Black women would be left in the wilderness for nearly half a century, as White women claimed victory and largely abandoned the fight. Black women like Mary Church Terrell, Mary McLeod Bethune, Anna Julia Cooper, Frances E.W. Harper, Ida B. Wells and others — among this country’s founding mothers — continued to push for equality at the ballot box and society at large. 

The civil rights movement of the 1960s brought new soldiers to the fight, including Fannie Lou Hamer, Ella Baker and Septima Clark. But the Voting Rights Act would take years to enforce, and new battles have been waged in every generation since. 

Black women are largely the face of the fight for voting rights today because they’ve never stopped fighting, Jones said.

“I don’t think we’ve ever been out of the game,” she said, “If White women have been, that has been their privilege.”

The centennial is an opportunity for White women to return to the struggle en masse, said LaTosha Brown, co-founder of Black Voters Matter, who asked: “Are White women going to recommit themselves around expanding the right to vote, as we stood with them 100 years ago?” 

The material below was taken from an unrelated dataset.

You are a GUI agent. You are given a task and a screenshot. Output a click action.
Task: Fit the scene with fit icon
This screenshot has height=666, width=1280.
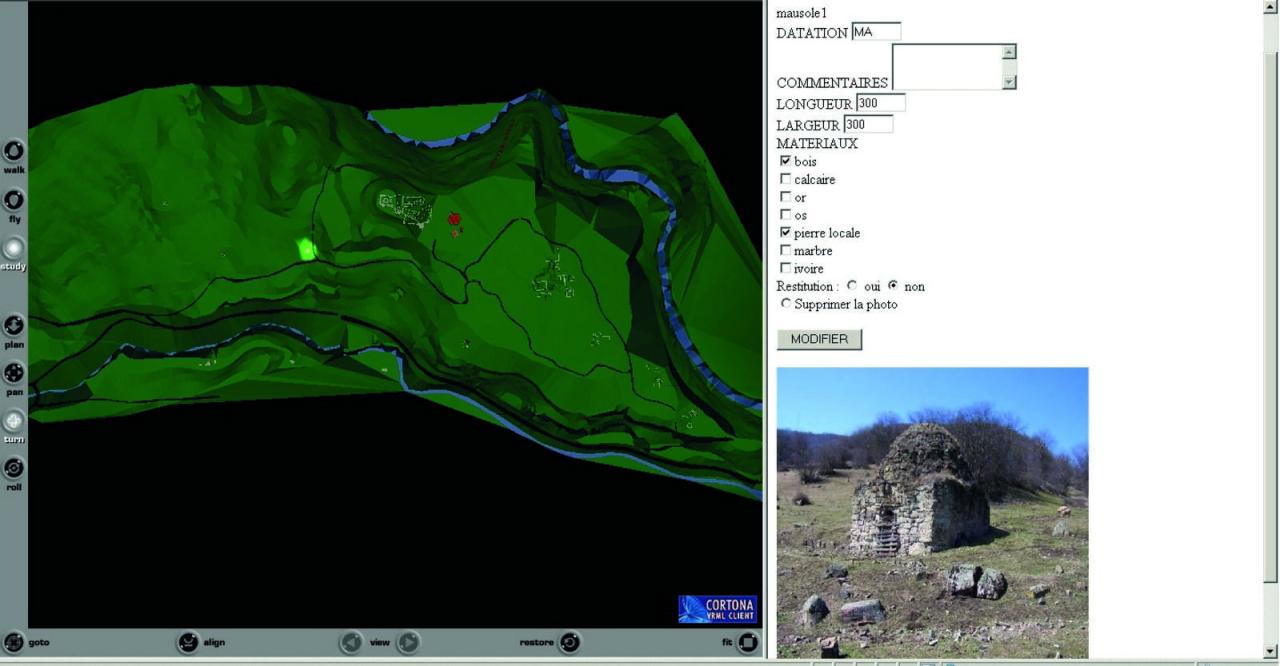[x=747, y=642]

“When there’s a threat to the right to vote for one woman, it’s a threat to all of us,” she said. “White women’s fates are tied to our fate, whether they want to acknowledge it or not. When we challenge racism, we challenge White male patriarchy.”


Today, women are the majority of the electorate. Black women, while not monolithic, use their strength in numbers to show up as a strategic and influential voting bloc — with turnout rates of upwards of 60 percent that go overwhelmingly to Democratic candidates. White women are rarely as united in such large numbers.

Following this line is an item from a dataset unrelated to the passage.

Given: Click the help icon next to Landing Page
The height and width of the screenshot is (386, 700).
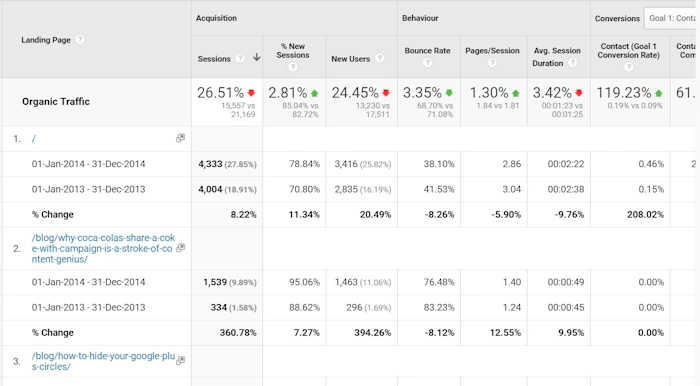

Supermajority co-founder Cecile Richards said the organization was founded in 2019 to build an intersectional community committed to building power together, and that “there’s never been a better moment to try and do this.”

“As a White woman, I believe this is a time to make sure we know our history, but also to understand what true political power could look like if we stood shoulder to shoulder with women of color and took the lead of the Black women in this country who have been at the forefront of every battle for social justice — including the one happening right now in this country,” Richards said. “This is a moment for White women in America to finally begin to carry their weight in building the kind of country we need.”

Virginia Kase took over as the head of the League of Women Voters as the 100-year-old organization confronted its complicity in perpetuating a racialized system that excluded non-White women. Kase — an activist who worked on Latino immigrant rights — pointed out that the League was overwhelmingly White and older prior to 2016, but in the past four years has grown to a membership of about 40 percent of women who are younger and minorities. 

“The League does not have the right to exist as a whole if it is not reflective of the nation,” said Kase, who is half-White and half Latina, but looks like a White woman. “If the only way we’re showing up is as White women, that’s not America.”

Kase said the organization is offering ongoing training across their nearly 800 local chapters to help people understand “how they can show up differently,” including implicit bias, anti-racist and allyship workshops. And the League is currently involved in more than 50 voting rights lawsuits.

Jennifer Butler, a pastor based in Washington who said she is reckoning with her own privilege, is using the centennial to launch the coalition Women of Faith 2020. She said White women have been “co-opted” by voting with White men for decades.

“We have missed an opportunity over the last 100 years to forge an alliance with all women to eradicate misogyny and end the white supremacy that we created from the get-go of this nation,” she said. “We have to reverse all that. Until we do, all women will suffer.